Visual flair. Persuasive subtext. Good effects. A human-versus-lion movie need not tick all three boxes to work, as evidenced by the dodgy CGI that did little to diminish 2020’s Rogue. Neither should such films toil too mightily outside those boxes. Indeed, Beast strikes a simple contract: A stalk-and-siege story on an African savanna that escalates to a punchy-kicky scrap between Idris Elba and a pissed-off lion. Wisely, Beast never diverges from that dotted line.

Frankly, studios could stand to support more such unapologetically undemanding films. Setting aside the drippy romance of Adrift, this fare has been the Americanized bread and butter of Icelandic director Baltasar Kormákur — from B-movie run-and-gunning with Mark Wahlberg in Contraband and 2 Guns to people humbled by nature as in the star-studded Everest and the comparatively scaled-back Beast. Kormákur often tends to put the “pro” back in “programmer.”

Aided here by Oscar-winning cinematography legend Philippe Rousselot, Kormákur unleashes Beast in a series of largely long, “unbroken” takes (certainly stitched together in spots, however seamlessly, by editor Jay Rabinowitz). The predator-prey symbolism is obvious: Separated from its pride by poachers, a rogue lion wreaks havoc upon Dr. Nate Samuels (Elba) and his daughters, Mere (Iyana Hailey) and Norah (Leah Sava Jeffries), as they visit Africa to see their family friend and “reserve enforcer” Martin Battles (Sharlto Copley).

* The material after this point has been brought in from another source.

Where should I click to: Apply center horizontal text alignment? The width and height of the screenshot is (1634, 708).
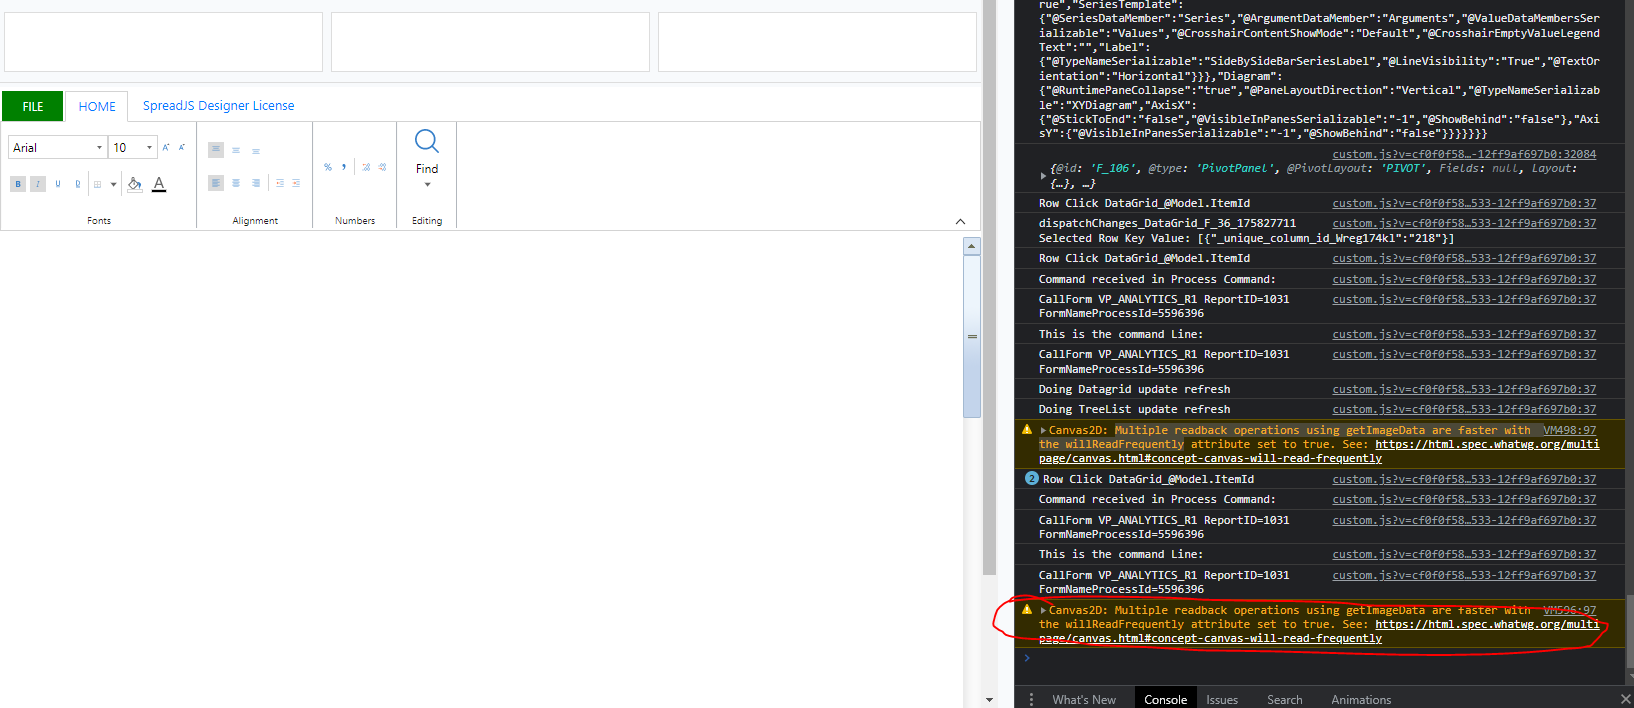(x=236, y=183)
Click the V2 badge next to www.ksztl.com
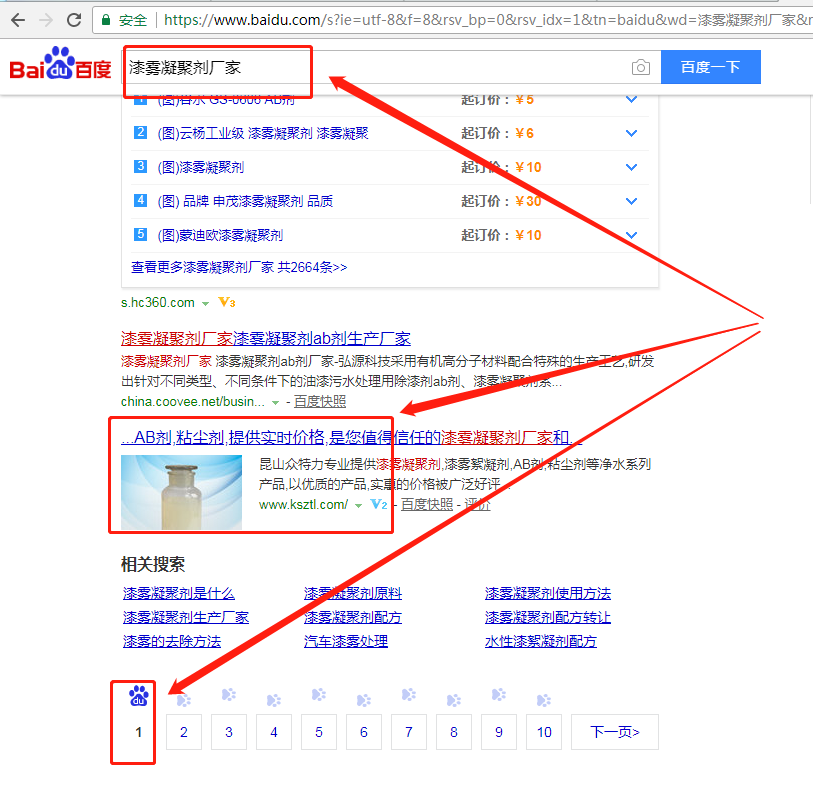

Beast’s approach gets its hooks in you with confident blocking and immersive spatial awareness. The risk is shattering the illusion with subpar realism in rendering its rogue lion. Kormákur and Rousselot’s style demands sturdy visual effects on which their colleagues deliver, led by Enrik Pavdeja in his effects-supervisor debut after work on plenty of Star Wars and MCU material. Indeed, the closing credits offer more insight into on-set COVID protocols than the line between real and digital animals, if there’s even one at all. (Alternately raffish and craggy, Copley’s visage remains its own vigorous visual effect years after his breakout in District 9, and Beast thankfully finds a way to make Copley’s role more than just food with a familiar face.)

Neither is Beast betrayed by its back-story about why the Samuels family is in Africa. It’s the homeland of their matriarch, recently felled by cancer. Nate wants to connect their daughters to an ancestral past … only because he hasn’t the slightest idea of what to do with their future. Nate and his wife were estranged at the time of her death. But not even his insistence that it was a mutual split can mitigate this doctor’s guilt over an inability to detect death at the door.

You might say Nate is a male who failed to protect his pride. And while his imposing physique might leave an impressive impression of certitude and calm in a big-city ER, Elba cuts Nate’s figure in the wild with a slumped, desperate and performatively paternal energy. When the lion attacks, Nate has no idea what to do. He says as much, wearily. And then he says it again. It’s tremendously refreshing, and Elba’s inspired template here is the work of Kurt Russell, who hasn’t (yet) fought a lion onscreen but who has wrestled with similar notions of social notions on male strength in stressful family situations. Even costume designer Moira Anne Meyer dresses Elba in the same sort of drab, off-rack business-casual gear Russell often wears.

Working off a story from Jamie Primak Sullivan, screenwriter Ryan Engle (Rampage) heightens the Samuels’ endangerment through grounded emotions. Mere blames Nate for bailing on the family and creating unreasonable expectations of cancer’s outcome for younger Norah, but he never chastises either child for the anger that permeates their collective grief. Given the content of Nate’s nightly dreams, we suspect he and his wife built this family to cover an irreconcilable gap between their backgrounds — two people foolishly over-romanticizing the place from which the other came.

There’s a strong undercurrent in Beast about recognizing the complexities (and dangers) of a culture and place rather than ooh-ing and aah-ing at its sun-dappled marvels. But there are also, you know, really fun scenes of animal attacks and plenty of opportunities to expend, with chuckling exhalations, all that nervous energy Kormákur and company generate. What more could you want from such a capably told, mercifully short and generically titled creature feature?